Abstract

Conflicts over territory have resulted in innumerable wars and other violent incidents, but the reasons that some territory is more highly valued or volatile than other areas may not be obvious. This paper demonstrates a taxonomy for analyzing international territorial disputes that seeks to capture their tangible and symbolic dimensions and to weigh them as the international community might. Twenty-six territorial disputes, including offshore areas and separatist issues, were examined and scored according to 15 criteria for objective prominence and 7 criteria related to how a country might view the dispute in terms of its national interest.
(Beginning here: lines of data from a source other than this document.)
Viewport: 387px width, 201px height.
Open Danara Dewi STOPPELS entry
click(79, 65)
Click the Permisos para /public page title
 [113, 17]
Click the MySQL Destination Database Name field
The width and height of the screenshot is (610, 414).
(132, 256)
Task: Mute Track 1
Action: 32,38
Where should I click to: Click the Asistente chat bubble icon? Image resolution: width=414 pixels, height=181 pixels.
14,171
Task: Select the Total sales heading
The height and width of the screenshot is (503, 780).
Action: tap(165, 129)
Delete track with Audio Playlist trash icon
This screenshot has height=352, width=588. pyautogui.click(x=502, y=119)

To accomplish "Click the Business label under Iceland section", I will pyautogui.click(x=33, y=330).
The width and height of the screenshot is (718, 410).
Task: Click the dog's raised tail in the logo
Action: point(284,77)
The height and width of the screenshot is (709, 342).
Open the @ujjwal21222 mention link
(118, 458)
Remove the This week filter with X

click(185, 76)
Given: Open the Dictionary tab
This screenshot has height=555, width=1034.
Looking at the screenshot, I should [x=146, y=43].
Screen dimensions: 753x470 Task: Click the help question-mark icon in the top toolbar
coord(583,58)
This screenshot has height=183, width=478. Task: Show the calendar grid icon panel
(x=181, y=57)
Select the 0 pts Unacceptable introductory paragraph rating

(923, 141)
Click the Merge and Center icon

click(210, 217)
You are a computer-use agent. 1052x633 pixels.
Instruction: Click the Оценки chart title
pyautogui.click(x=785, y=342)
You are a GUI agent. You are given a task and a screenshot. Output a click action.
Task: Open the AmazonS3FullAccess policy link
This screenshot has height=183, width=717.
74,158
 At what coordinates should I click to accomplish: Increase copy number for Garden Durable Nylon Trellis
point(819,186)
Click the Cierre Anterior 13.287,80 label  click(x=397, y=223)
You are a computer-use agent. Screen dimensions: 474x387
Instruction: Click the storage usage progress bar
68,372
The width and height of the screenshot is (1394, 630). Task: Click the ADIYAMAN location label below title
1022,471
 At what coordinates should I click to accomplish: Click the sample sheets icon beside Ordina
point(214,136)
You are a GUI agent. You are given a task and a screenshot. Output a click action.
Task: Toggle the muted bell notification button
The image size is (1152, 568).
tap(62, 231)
The taxonomy used Saaty’s Analytic Hierarchy Process to identify tangible and intangible properties, measure their interrelations, and produce intermediate and overall ranks. Each dispute was evaluated for prominence by examining intensifying (symbolic) factors, measures of magnitude, and characteristics that retard resolution. The magnitude of a dispute was judged to contribute the most to overall prominence, having twice the weight of the other two factors. The top five disputes in terms of prominence were the Kurdish issue, Kashmir, Tibet, Nagorno-Karabakh, and Xinjiang. The second hierarchy evaluated the disputes from the perspective of an international actor, in this case the United States. When judged by U.S. national interest, the most important factors were the deployment of U.S. forces in the claimant countries and if one of the claimants were a U.S. ally. Finally, the results from the two hierarchies were compared.